In addition, we operate in a very competitive and rapidly changing
environment. New risks emerge from time to time. It is not possible for
our management to predict all risks, nor can we assess the impact of all
factors on its business or the extent to which any factor, or
combination of factors, may cause actual results to differ materially
from those contained in any forward-looking statements that we may make.
In light of these risks, uncertainties and assumptions, the
forward-looking events and circumstances discussed in this release are
inherently uncertain and may not occur, and actual results could differ
materially and adversely from those anticipated or implied in the
forward-looking statements. Accordingly, you should not rely upon
forward-looking statements as predictions of future events. In addition,
the forward-looking statements made in this release relate only to
events or information as of the date on which the statements are made in
this release.
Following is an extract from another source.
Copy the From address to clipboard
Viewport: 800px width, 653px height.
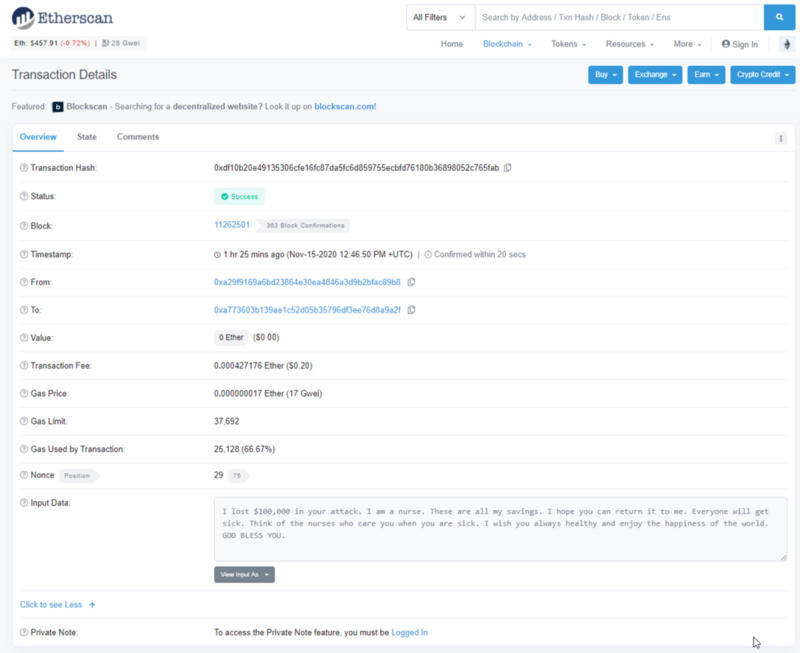[x=411, y=283]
Except as required by law, we undertake no obligation to
update or revise publicly any forward-looking statements, whether as a
result of new information, future events or otherwise, after the date on
which the statements are made or to reflect the occurrence of
unanticipated events.
Consolidated Statement of Operations Reclassification
We have revised previously reported revenues and cost of revenues for
each of the first three quarters of 2018 to reflect certain sales
originally reported on a third party basis (i.e. net revenue
presentation), as being on a first party basis (i.e. gross revenue
presentation). These revisions had no impact on gross profit or loss
after tax in those periods, and had no impact on any of our unaudited
condensed consolidated statements of financial position, changes in
equity or cash flows during 2018. The Group has determined that these
revisions are immaterial to the previously reported financial
information, and there is no impact on any previously issued annual
financial statements. There was no impact to other prior periods.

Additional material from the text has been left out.